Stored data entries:

_ _ _ _ _

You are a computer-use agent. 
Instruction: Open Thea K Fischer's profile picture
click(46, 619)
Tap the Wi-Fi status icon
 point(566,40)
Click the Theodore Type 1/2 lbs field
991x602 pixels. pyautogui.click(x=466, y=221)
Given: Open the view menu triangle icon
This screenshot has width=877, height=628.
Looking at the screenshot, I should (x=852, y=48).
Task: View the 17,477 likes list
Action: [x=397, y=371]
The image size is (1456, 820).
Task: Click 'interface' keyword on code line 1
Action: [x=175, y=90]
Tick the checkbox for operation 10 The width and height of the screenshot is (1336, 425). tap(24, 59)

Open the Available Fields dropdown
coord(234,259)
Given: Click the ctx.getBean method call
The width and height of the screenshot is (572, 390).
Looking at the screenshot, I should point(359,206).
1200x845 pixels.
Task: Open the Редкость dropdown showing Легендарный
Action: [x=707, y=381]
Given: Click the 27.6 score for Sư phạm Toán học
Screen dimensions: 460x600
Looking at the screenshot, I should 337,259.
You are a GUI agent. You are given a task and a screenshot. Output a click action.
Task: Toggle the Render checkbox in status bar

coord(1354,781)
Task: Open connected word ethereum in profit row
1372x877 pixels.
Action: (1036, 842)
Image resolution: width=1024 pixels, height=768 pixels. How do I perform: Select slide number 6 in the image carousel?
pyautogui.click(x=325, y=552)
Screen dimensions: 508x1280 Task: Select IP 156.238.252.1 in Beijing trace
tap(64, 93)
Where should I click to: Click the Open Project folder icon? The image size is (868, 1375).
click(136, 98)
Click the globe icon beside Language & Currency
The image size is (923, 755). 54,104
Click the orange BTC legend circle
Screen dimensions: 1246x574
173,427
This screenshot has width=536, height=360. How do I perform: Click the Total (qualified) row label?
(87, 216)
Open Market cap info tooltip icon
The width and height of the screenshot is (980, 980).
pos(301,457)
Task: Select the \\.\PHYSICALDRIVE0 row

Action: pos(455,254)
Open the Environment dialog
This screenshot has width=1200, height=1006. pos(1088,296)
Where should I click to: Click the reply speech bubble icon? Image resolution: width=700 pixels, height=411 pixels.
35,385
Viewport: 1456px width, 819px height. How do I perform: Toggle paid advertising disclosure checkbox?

_ _ _ _ _

The result consists of the line with "Click the globe" through the last line of the entries above, repeated exactly and with nothing else.

**RESPONSE TO THIS TASK**
Click the globe icon beside Language & Currency
The image size is (923, 755). 54,104
Click the orange BTC legend circle
Screen dimensions: 1246x574
173,427
This screenshot has width=536, height=360. How do I perform: Click the Total (qualified) row label?
(87, 216)
Open Market cap info tooltip icon
The width and height of the screenshot is (980, 980).
pos(301,457)
Task: Select the \\.\PHYSICALDRIVE0 row

Action: pos(455,254)
Open the Environment dialog
This screenshot has width=1200, height=1006. pos(1088,296)
Where should I click to: Click the reply speech bubble icon? Image resolution: width=700 pixels, height=411 pixels.
35,385
Viewport: 1456px width, 819px height. How do I perform: Toggle paid advertising disclosure checkbox?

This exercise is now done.